Well, it’s here — reunion time. Can I hang onto myself, my grownup self, in the midst of all this nostalgic whoop-de-do?
I don’t remember a half century ago through a scrim of fondness. Life at home was such that I remember thinking, I wish I could feel something, anything! (It was much safer not to. We held our collective breaths, waiting for my father’s next explosion.)
This instant I’m a perfect blend of anxiety and anticipation, sort of a snapshot of my entire life. “Why don’t you ever expect things to turn out well?” asked my friend Cathy C., millenia ago in the Charlotte newsroom. Why indeed?
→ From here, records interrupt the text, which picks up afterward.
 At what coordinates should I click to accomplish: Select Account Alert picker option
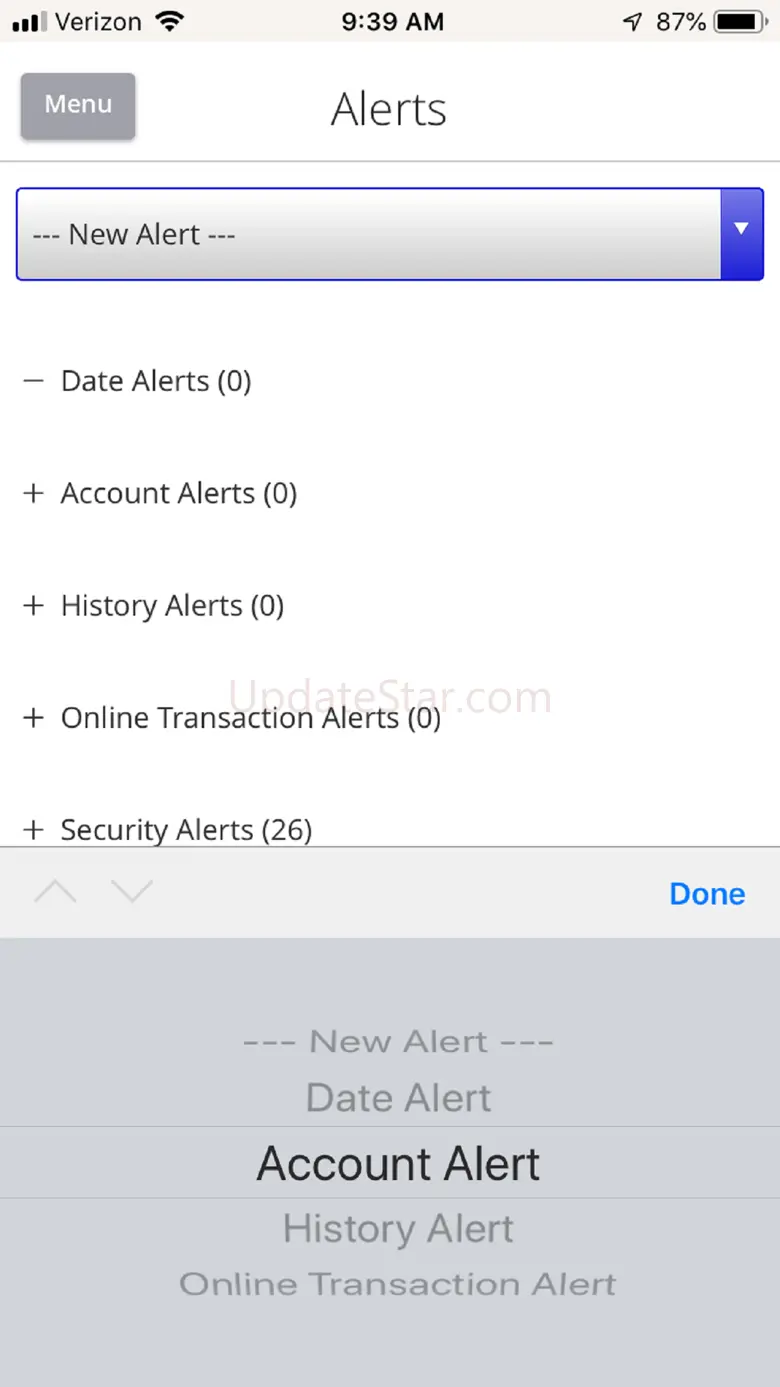[398, 1164]
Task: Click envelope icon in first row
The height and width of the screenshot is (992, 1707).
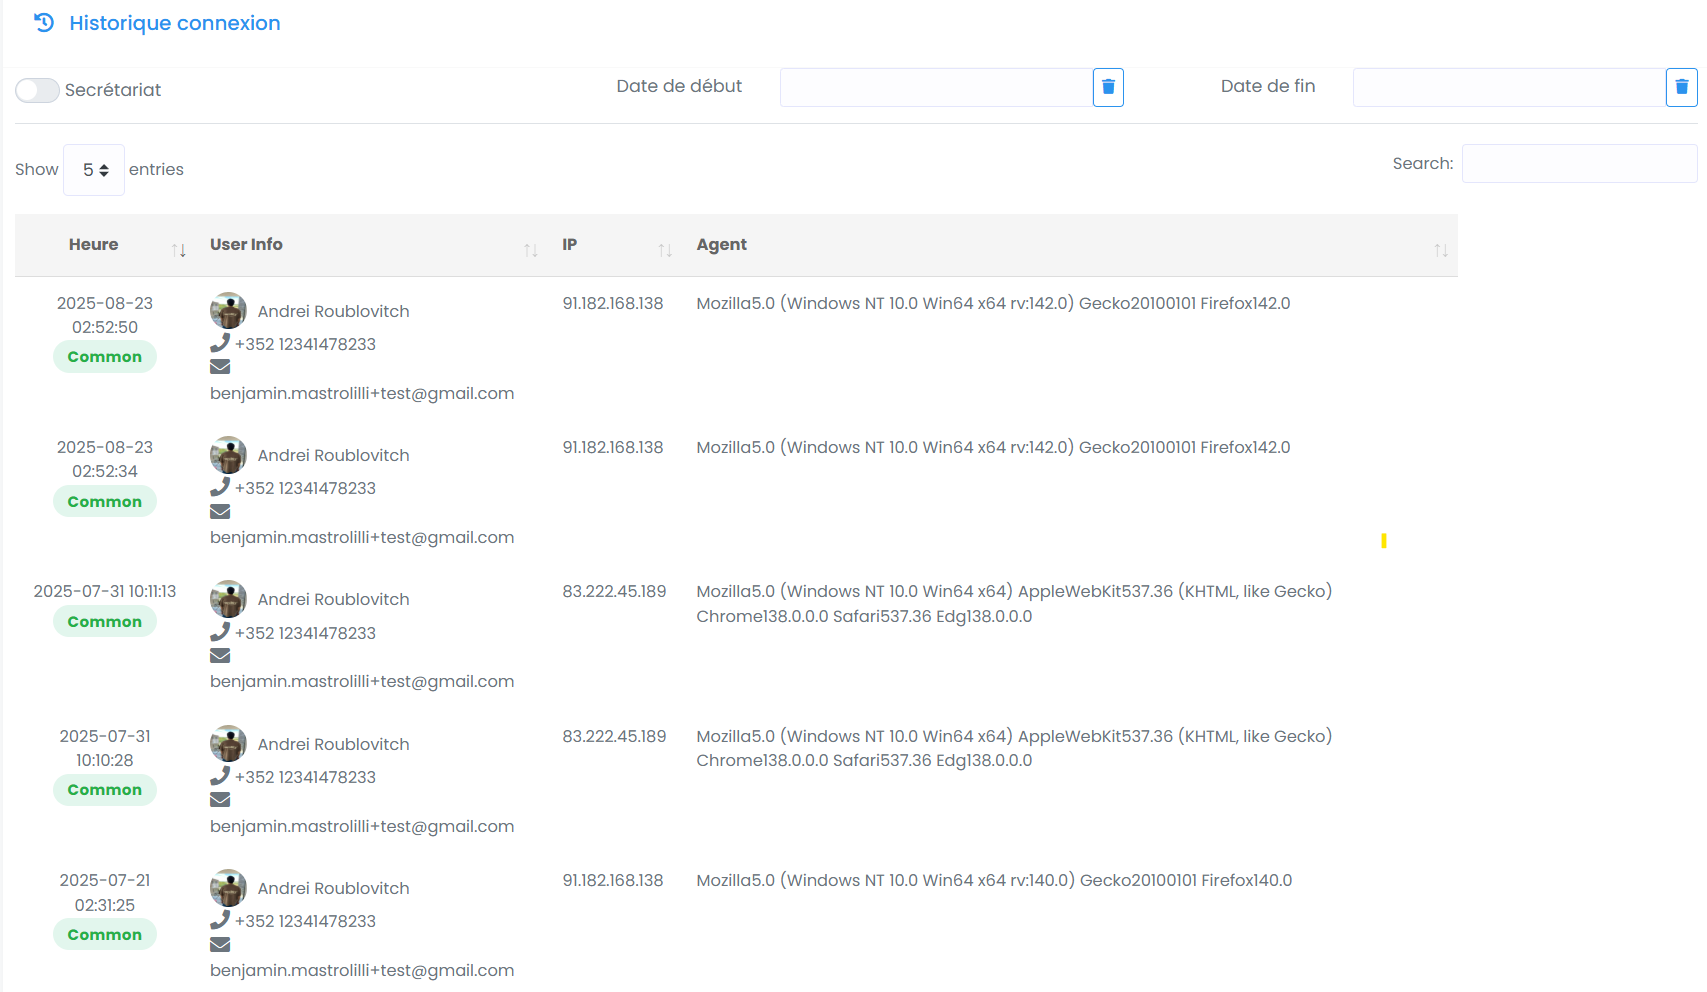Action: (x=220, y=367)
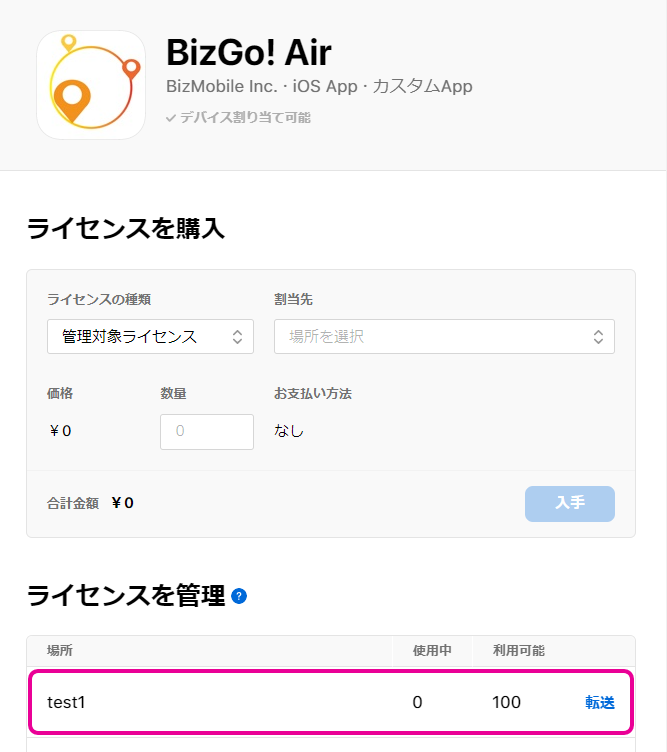This screenshot has width=667, height=752.
Task: Click the BizMobile Inc. developer text
Action: coord(224,87)
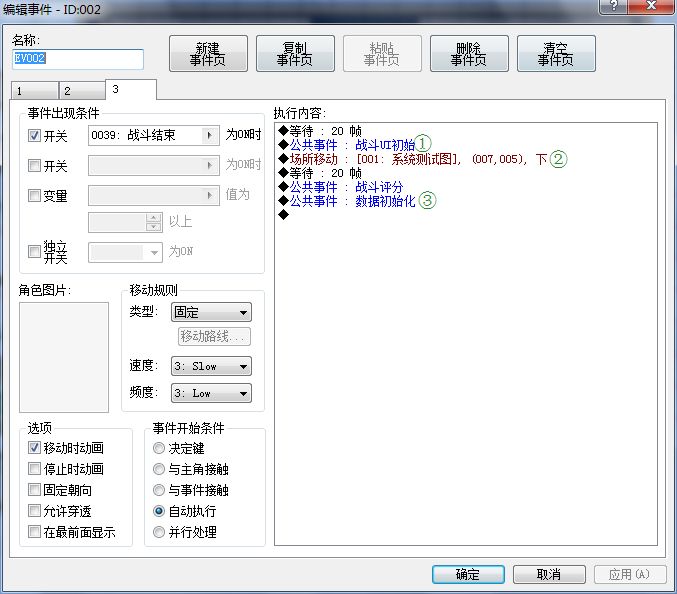677x594 pixels.
Task: Select the 并行处理 trigger radio button
Action: (159, 532)
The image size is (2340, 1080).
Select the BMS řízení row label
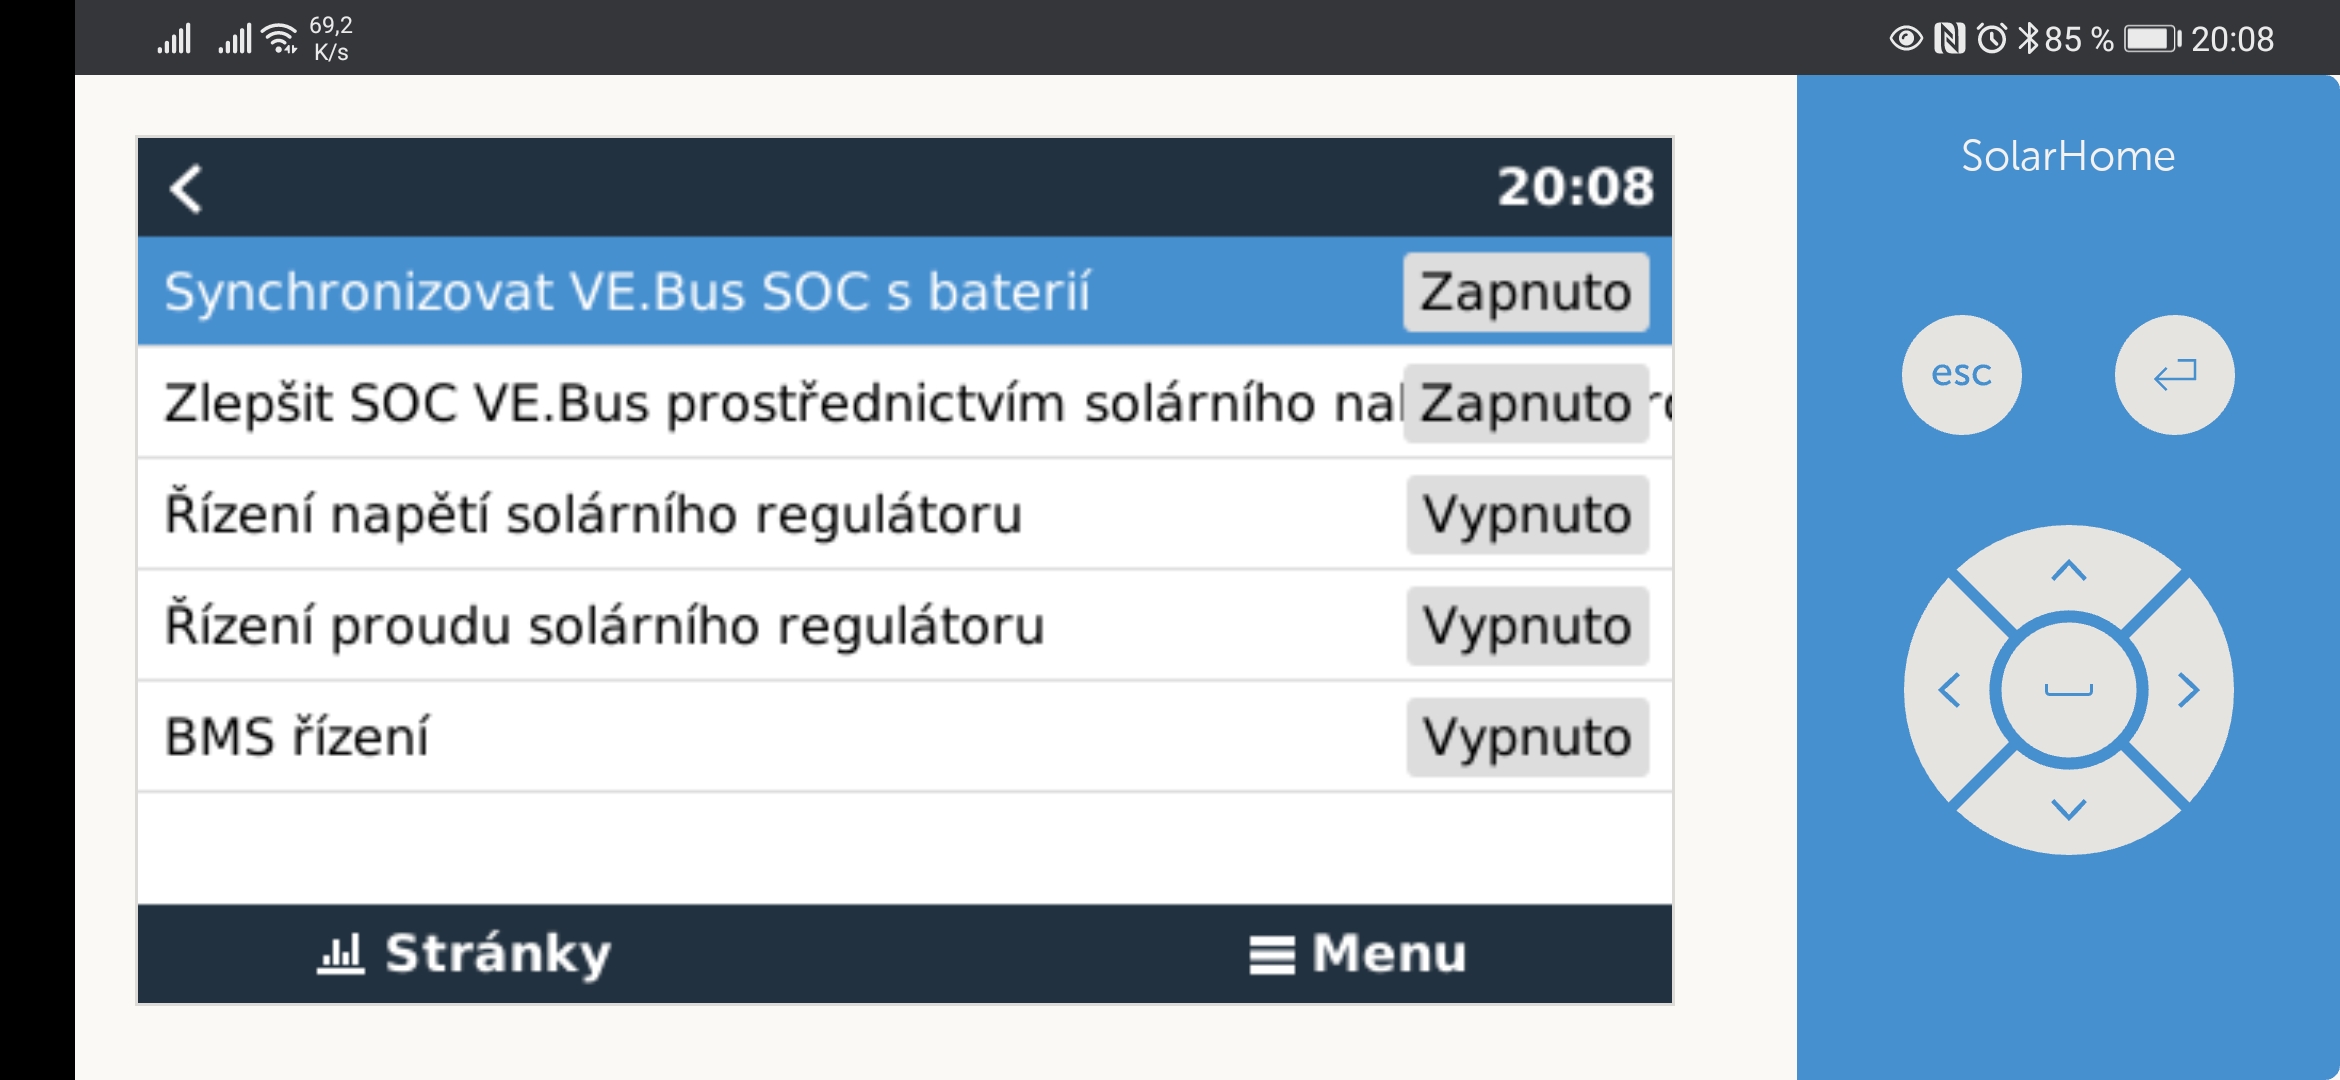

Odds are usually at least even that they might.
Like Huckleberry Hound, with whom I share this house, I find it difficult, if not impossible, to just imagine having fun.
But I was taught, carefully taught, that doom is in the unknown, lurking in the corners with the dust bunnies. Color outside the lines, and catastrophe pounces. And now I’m trying to unteach what can only be called an old, tired and gloomy dog. In the mornings, with the days in front of her, she’s more receptive and less likely to succumb to the voices urging her to eat and feel “happier.” Which means less strife-torn.
In the mornings I feel as though I can handle what’s on my list. By late afternoon, things have generally skidded beyond my control, and I’m playing computer solitaire to numb the anxiety. It’s less fattening than muffins but every bit as much a drug.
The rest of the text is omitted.